Whatever actions tend to increase wealth and equalize its distribution, extend democracy and freedom, institute peaceful relations, open more opportunities for more people, enhance their sensitivities, add to their understanding, etc., are good. If they have the contrary consequences, they must be condemned as immoral.

Thus exploitation is wrong because it robs, divides and oppresses people – and the exploiters should be made to recognize that and either correct themselves or be corrected by the community. Force is wrong, or rather, far more often pernicious than helpful in its results. It must therefore not be resorted to – or at least employed only sparingly in case of overwhelming necessity. Class conflict is wrong – and ought to be replaced by class harmony and collaboration.

Such dicta show great good will and testify to the benevolence of the pragmatic moralist. But they do not promote a scientific understanding of the real situation which has created these social conflicts nor do they indicate a practical solution for them. It is cheap to rail against the rich and say the privileged must consider the needs of the poor and take measures to relieve them. Religion has preached such sermons – and practiced such charity – for many centuries without eradicating the conditions which generate inequality.

There is a vast difference between such abstract moralizing and a genuinely scientific investigation of morality and its development. A scientific approach to morality should be able to inform us, not only that exploitation is evil, but why the rich must act that way in the first place and thereby indicate how the evils of exploitation can be removed. This is not an individual but a collective social problem.

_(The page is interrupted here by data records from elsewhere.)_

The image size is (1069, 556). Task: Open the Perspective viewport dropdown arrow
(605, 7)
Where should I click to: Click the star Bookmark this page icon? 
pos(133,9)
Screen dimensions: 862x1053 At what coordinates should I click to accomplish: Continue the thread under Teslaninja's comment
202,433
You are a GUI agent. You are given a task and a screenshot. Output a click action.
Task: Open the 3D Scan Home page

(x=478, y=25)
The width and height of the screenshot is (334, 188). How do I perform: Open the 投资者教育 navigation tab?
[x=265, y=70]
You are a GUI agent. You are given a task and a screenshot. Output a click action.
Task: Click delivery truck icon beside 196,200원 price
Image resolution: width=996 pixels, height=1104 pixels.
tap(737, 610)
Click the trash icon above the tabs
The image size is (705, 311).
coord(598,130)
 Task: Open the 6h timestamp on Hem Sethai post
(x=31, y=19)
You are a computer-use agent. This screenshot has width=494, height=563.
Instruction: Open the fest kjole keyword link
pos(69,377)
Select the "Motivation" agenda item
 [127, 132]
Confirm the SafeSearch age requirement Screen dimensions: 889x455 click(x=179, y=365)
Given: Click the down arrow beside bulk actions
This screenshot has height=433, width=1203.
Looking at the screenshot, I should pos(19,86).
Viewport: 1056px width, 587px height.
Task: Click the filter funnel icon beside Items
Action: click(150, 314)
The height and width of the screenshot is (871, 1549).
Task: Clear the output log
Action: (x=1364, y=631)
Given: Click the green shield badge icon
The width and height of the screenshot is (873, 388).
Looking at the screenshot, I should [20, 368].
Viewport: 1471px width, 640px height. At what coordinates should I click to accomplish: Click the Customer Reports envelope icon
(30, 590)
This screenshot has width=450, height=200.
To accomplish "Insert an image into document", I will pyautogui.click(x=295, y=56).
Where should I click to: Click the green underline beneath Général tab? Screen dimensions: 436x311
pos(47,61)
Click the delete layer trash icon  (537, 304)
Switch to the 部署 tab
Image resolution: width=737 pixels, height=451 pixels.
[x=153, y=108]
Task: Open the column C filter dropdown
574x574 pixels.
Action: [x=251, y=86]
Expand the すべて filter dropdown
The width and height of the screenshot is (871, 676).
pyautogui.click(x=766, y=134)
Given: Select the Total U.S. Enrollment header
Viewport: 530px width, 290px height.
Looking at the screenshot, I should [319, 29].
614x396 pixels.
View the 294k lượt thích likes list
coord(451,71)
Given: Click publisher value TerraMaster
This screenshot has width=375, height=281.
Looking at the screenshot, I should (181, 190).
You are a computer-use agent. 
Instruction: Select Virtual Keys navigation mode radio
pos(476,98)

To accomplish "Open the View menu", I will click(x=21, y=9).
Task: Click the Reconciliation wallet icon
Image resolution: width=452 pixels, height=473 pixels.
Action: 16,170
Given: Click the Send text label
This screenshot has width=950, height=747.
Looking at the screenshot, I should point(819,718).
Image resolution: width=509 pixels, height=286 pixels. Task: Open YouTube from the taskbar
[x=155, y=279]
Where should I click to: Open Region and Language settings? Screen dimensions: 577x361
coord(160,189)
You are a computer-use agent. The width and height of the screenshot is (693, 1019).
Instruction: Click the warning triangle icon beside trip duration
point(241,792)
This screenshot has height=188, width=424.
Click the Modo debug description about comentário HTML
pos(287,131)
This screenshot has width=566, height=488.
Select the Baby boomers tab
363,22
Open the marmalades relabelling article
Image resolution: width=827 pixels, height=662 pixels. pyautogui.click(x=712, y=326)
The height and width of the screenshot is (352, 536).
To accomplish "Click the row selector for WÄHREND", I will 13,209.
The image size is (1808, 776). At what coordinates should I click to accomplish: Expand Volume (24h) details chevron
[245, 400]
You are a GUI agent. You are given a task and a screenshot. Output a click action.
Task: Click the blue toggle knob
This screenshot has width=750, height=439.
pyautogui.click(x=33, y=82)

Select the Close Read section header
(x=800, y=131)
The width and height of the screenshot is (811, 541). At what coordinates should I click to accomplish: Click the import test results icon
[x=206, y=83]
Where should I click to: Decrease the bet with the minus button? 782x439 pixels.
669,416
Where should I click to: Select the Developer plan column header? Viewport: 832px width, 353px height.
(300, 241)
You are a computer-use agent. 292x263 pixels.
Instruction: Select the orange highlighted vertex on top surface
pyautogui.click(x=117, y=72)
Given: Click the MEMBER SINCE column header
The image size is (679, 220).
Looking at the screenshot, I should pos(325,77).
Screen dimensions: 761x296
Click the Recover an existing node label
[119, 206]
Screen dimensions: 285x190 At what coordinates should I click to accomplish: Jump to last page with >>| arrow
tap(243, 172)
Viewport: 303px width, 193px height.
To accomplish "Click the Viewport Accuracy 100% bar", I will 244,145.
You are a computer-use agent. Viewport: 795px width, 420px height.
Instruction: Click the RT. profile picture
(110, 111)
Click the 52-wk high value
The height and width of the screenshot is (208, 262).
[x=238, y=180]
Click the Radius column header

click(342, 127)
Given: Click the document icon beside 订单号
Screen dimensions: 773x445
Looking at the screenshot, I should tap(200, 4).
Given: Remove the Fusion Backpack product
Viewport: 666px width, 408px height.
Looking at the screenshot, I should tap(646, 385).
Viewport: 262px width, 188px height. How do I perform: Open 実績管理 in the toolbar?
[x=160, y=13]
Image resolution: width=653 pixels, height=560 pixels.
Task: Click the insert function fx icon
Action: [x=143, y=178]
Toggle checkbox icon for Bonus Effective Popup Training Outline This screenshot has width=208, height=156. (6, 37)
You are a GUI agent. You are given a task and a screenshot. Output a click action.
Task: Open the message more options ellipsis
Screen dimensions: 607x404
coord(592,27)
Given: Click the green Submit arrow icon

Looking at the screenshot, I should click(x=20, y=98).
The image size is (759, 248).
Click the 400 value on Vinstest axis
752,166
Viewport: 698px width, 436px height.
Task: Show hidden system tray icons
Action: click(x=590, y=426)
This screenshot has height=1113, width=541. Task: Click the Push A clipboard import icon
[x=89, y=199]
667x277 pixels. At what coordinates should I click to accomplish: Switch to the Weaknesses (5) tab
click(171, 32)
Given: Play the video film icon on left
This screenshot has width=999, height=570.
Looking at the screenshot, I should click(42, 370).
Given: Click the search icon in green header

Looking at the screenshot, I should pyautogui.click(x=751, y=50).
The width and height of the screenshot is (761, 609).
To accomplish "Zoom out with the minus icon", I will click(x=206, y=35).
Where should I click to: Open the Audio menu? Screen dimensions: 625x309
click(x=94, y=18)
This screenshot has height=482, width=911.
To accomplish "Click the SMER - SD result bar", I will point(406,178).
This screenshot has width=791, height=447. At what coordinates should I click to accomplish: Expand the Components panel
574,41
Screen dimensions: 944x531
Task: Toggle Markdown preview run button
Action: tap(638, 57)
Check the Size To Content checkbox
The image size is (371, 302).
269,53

The highest aim of any humanist ethics is the self-realization of each individual, the development and perfecting of the human personality. Dewey correctly recognized that individual conduct is perforce subordinate to social action and that morality was indissolubly bound up with social conditions, conduct and consequences. He was willing to pose the issue and do battle with Marxism in behalf of his own viewpoint on that advanced arena.
 

Means and Ends in Morality

The first question he tackled was the thorny one of the relation between means and ends in morality. Many liberal moralizers believe that such a maxim is the root of all evil. It may therefore come as a shock and surprise to them that Dewey agreed with Trotsky that the end justifies the means. The ends and means are interdependent.

But neither one, said Dewey, can be justified by “alleged deliverances of conscience, or a moral sense, or some brand of eternal truths.” They can be justified, he declared, only by their actual results. “I hold that the end in the sense of consequences provides the only basis for moral ideas and action and therefore provides the only justification that can be found for means employed.” Nothing else can make means good or bad but the outcome of their use.

Trotsky had stated that the ultimate ends of socialist action are the increase of the power of man over nature and the abolition, as a consequence, of the power of man over man (social oppression). Dewey, too, regarded these as the worthiest of objectives. Trotsky further stated that all those means that contributed to the realization of these aims are morally justified. So far, there was no disagreement between the Marxist and the pragmatist.

Their positions parted when the questions of the agencies and roads through which these goals were to be achieved were brought under consideration. Trotsky asserted that the only force in modern society capable of carrying through this job was the organized working class. The only way labor can eliminate oppression and complete the conquest of nature was by developing to the very end its struggles against the capitalist beneficiaries and upholders of economic privilege.

Here Dewey took sharp issue with him. Both of these propositions were wrong, he replied. Trotsky was not warranted in entrusting the fundamental tasks of social reconstruction in our epoch to the workers. This is a matter of common concern which surpasses any special class interests. All people of good will from the topmost level of society to the lowest should be mobilized in joint effort to secure collective control over nature and our economy.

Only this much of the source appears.